In Zeiten des Internets, Wikipedia und Google sind Lexika vielerorts den Sparmaßnahmen zum Opfer gefallen. Aber wer sich zuhause trotz einer voll ausgestatteten Küche ab und an den Besuch in einem guten Restaurant gönnt, wird sicherlich auch die Vorzüge eines von Fachleuten erstellten Standardwerks des deutschsprachigen Rechnungswesens gegenüber Wikipedia & Co. zu schätzen wissen.
Das Lexikon des Rechnungswesens erscheint in seiner 5. Auflage nun 13 Jahre nach der 4. Auflage. In der Zwischenzeit hat sich viel getan, deshalb wurde das Lexikon umfassend aktualisiert und überarbeitet. Gleichzeitig hat sich auch das Herausgeber- und Autorenteam deutlich verändert. Mit Walther Busse von Colbe, Nils Crasselt und Bernhard Pellens hat die fünfte Auflage nun drei Herausgeber. Das Autorenteam hat sich vor allem deutlich verjüngt. Wobei einige "große Namen" (etwa Baetge, Coenenberg) weiterhin vertreten sind. Bei den Praxisvertretern wurde fast vollständig auf neue Autoren gesetzt, darunter sind neben bekannten Wirtschaftsprüfern u.a. auch zwei DAX-Finanzvorstände (Pohlig, Schenck). Das Lexikon greift viele aktuelle Entwicklungen auf:
Internationale Rechnungslegung: In der Neuauflage werden die Regelungen nach HGB und IFRS gleichberechtigt nebeneinander behandelt. Gleichzeitig wurden eine Reihe von Einzelproblemen (beispielsweise Sicherungsbilanzierung, Umsatzrealisation, Stock Options, Immobilien, Impairment Test) neu aufgenommen.
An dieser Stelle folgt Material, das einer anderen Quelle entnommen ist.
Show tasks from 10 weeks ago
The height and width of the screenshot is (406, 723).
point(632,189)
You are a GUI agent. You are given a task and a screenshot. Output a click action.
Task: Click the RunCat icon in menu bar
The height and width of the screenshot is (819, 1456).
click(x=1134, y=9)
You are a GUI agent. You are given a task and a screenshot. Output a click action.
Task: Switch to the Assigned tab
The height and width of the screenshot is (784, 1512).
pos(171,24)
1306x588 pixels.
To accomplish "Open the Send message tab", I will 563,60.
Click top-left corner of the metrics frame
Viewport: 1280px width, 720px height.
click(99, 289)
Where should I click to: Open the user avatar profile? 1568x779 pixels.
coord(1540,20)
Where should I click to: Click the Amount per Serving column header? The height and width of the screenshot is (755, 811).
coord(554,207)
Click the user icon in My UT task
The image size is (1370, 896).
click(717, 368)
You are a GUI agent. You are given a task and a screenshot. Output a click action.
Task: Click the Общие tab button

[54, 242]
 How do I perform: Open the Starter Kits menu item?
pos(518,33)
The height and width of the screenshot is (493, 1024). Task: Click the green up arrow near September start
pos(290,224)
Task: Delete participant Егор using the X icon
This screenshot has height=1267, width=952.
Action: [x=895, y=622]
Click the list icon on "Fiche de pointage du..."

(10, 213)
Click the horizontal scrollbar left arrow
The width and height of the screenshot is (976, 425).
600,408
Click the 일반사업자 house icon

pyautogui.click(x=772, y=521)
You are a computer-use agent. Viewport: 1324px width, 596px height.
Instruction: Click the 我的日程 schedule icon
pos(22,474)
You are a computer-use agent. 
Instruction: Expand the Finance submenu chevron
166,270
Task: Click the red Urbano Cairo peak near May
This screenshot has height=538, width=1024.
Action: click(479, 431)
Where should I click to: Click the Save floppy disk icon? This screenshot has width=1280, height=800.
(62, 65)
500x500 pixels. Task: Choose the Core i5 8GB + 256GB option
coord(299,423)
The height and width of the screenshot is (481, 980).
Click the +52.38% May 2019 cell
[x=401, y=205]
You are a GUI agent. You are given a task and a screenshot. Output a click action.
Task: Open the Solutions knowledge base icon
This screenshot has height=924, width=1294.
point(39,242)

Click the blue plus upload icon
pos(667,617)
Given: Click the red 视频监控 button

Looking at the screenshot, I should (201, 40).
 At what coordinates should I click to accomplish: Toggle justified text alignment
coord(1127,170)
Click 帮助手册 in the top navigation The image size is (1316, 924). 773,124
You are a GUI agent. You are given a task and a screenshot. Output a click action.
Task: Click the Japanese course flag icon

HGB-Bilanzierung: Diverse Änderungen, insbesondere durch das Bilanzrechtsmodernisierungsgesetz, wurden berücksichtigt. Auch die erst nach Erscheinen der Vorauflage geschaffenen Institutionen DRSC und DPR wurden mit Langstichworten aufgenommen. Neu ist auch das Stichwort zum IDW, wobei das natürlich nicht erst nach Erscheinen der 4. Auflage gegründet wurde. Diese Stichworte wurden übrigens jeweils von hochrangigen Vertretern der Institutionen geschrieben, wie beispielsweise durch Herrn Meyer als scheidenden DPR-Chef.
Angrenzende Themen wie Corporate Governance, Risikomanagement und Insolvenzprognose wurden verstärkt aufgenommen, um der intensiven Verzahnung zwischen dem Rechnungswesen und diesen Disziplinen Rechnung zu tragen. Neu sind u.a. folgende Langstichworte: Corporate Governance, Risikomanagement, Value at Risk, Rating, Solvenztest, Überschuldung.
Internes Rechnungswesen: Neu berücksichtigt wurde die anglo-amerikanische Sichtweise des internen Rechnungswesens (neues Langstichwort Management Accounting). Deutlich stärker als zuvor wurden die Systeme der Einzel- und Grenzkostenrechnung einbezogen (jeweils neue Langstichworte). Neu sind aber auch die Langstichworte zur Abweichungsanalyse und zur Budgetierung.
Unternehmensbewertung: Hier wurde mit einem neuen, zusammenfassenden Langstichwort, das anders als in der Vorauflage auch Unternemensbewertung heißt, den Entwicklungen seit Mitte der 1990er Jahre (Einfluss anglo-amerikanischer Bewertungsansätze, namentlich die DCF-Methoden; wesentliche Überarbeitung der Bewertungsstandards des IDW) Rechnung getragen. Außerdem wurde die Bewertung von Realoptionen durch ein neues Langstichwort berücksichtigt.
Ebenfalls neu sind die Stichworte zur Entgeltregulierung und zu den Leitsätzen für die Preisermittlung auf Grund von Selbstkosten (LSP).
Alles in allem also ein Buch, dem zu wünschen ist, dass es auch in Zeiten von Wikipedia & Co. durch von Experten als Autoren verbürgte Qualität am Markt bestehen kann.